Apakah dia mabuk laut?
Astaga! Dia muntah!
Aku langsung berlari menghampirinya. Kuurut-urut pelan tengkuknya. Semua isi perutnya sudah menyatu dengan air laut yang biru jernih. Hingga hanya cairan berwarna kuning yang keluar dari mulutnya.
Kubantu lelaki itu duduk dan mengambilkan air mineral untuknya.
“Bapak mabuk laut?” tanyaku.
Pak Rendra hanya mengangguk pelan. Aku ingin tertawa melihatnya. Kasihan sekali lelaki ini. Sudah setua ini, masih saja muntah naik kapal.

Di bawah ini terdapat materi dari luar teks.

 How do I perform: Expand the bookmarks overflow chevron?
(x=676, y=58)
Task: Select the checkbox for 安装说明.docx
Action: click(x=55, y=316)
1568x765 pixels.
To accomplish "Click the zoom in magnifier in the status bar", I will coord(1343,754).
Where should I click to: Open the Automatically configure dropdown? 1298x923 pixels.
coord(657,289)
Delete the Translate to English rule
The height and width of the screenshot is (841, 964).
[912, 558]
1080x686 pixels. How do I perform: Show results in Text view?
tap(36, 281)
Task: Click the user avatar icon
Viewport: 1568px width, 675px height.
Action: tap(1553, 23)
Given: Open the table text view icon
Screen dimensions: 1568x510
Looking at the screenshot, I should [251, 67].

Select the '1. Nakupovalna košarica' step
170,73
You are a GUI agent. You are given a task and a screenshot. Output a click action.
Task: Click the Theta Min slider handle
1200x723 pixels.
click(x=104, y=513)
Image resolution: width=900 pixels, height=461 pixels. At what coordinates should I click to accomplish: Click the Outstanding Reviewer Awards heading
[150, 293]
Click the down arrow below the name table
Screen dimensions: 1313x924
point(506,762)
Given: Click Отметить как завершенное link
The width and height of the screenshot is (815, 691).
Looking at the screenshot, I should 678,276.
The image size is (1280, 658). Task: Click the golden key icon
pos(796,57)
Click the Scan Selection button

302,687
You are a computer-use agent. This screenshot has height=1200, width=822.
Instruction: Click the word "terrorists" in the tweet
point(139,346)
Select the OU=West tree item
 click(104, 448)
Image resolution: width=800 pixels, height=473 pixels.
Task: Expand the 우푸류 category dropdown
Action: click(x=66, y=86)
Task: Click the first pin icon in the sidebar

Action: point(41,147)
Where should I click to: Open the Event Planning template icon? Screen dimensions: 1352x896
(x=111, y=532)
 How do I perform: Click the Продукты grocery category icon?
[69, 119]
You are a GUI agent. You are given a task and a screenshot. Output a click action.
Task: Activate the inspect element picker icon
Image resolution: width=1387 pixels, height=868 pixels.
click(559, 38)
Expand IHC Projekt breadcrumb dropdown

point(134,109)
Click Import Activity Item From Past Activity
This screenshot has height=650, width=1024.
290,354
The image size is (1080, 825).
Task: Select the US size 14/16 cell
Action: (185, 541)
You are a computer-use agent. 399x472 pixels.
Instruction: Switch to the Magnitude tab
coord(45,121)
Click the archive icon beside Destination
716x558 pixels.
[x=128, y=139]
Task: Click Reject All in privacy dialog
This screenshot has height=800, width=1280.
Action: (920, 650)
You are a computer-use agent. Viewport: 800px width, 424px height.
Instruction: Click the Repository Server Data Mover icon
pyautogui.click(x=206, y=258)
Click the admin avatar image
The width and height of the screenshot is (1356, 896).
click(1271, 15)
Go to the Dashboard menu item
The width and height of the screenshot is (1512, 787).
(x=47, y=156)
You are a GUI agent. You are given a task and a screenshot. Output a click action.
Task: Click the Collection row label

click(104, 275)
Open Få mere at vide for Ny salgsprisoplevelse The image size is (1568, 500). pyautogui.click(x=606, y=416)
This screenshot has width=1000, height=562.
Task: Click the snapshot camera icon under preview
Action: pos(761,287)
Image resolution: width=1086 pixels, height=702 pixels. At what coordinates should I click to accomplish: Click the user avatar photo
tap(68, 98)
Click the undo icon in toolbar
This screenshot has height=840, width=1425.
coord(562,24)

Namun, tawaku kutahan sekuatnya agar ia tidak merasa malu. Sepertinya Pak Rendra mudah sekali mengeluarkan isi perutnya. Seperti saat kami baru turun dari wahana T-Rex.
Setelah Pak Rendra merasa lebih baik, aku pun berdiri untuk kembali ke tempat dudukku bersama Lesti. Namun, kakiku serasa sulit bergerak. Semua mata di kapal ini tertuju kepadaku dan Pak Rendra.
Mereka menatap kami dengan sorot yang penuh rasa penasaran yang tinggi, diiringi senyum yang aku tahu apa artinya.
Astaga! Sepertinya aku melakukan kesalahan lagi dan tidak menyadari, bukan hanya aku dan Pak Rendra saja yang ada di kapal ini.